Beat Detection Algorithms (Part 2)
This post describes the second part of my journey in the land of beat detection algorithms. In the first part I presented two fast but rather inaccurate algorithms that could be used for beat and tempo detection when performance is much more important than precision. In this post I will present an algorithm (and its implementation) that is more complex (to understand, to code and to run) but that provides incredibly accurate results on every audio file I tested it on.
The algorithm was originally proposed by George Tzanetakis, Georg Essl and Perry Cook in their 2001
titled Audio Analysis using the Discrete Wavelet Transform.
You can find an implementation of the algorithm in the class
WaveletBPMDetector in the Scala scala-audio-file library.
Please notice that so far the library is only able to process WAV files.

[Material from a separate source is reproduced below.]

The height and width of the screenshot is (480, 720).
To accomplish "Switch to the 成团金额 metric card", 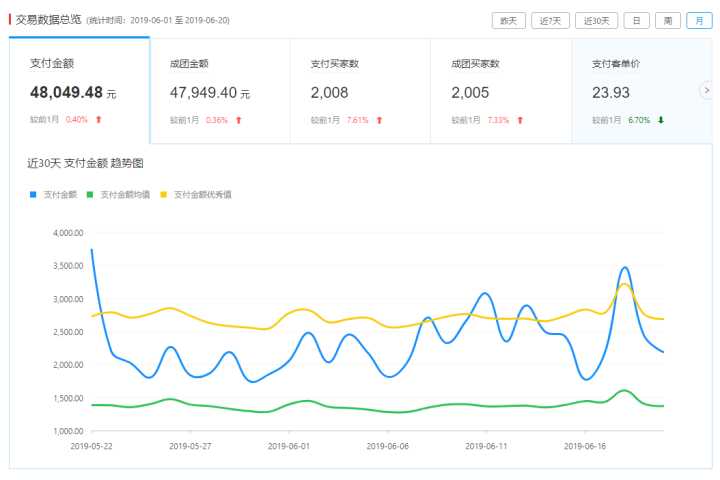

###Discrete Wavelet Transform
To detect the tempo of a song the algorithm uses the Discrete Wavelet Transform (DWT). A lot could be said on data transformations but this is a bit out of the scope of this post. In the field of audio processing, the DWT is used to transform data from the time domain to the frequency domain (and vice versa). When compared to the widely used Fast Fourier Transfor (FFT), the DWT allows to switch to the frequency domain while keeping information on the time location at several levels of granularity. Roughly speaking, the discrete wavelet transform applies combined low pass and high pass filters and produces some approximation and detail coefficients respectively.
Cascading application of DWT can be applied to increase the frequency resolution of the approximation coefficients thus isolating different frequency sub-bands. For a more correct/precise/detailed description of the discrete wavelet transform have a look at the Wikipedia page.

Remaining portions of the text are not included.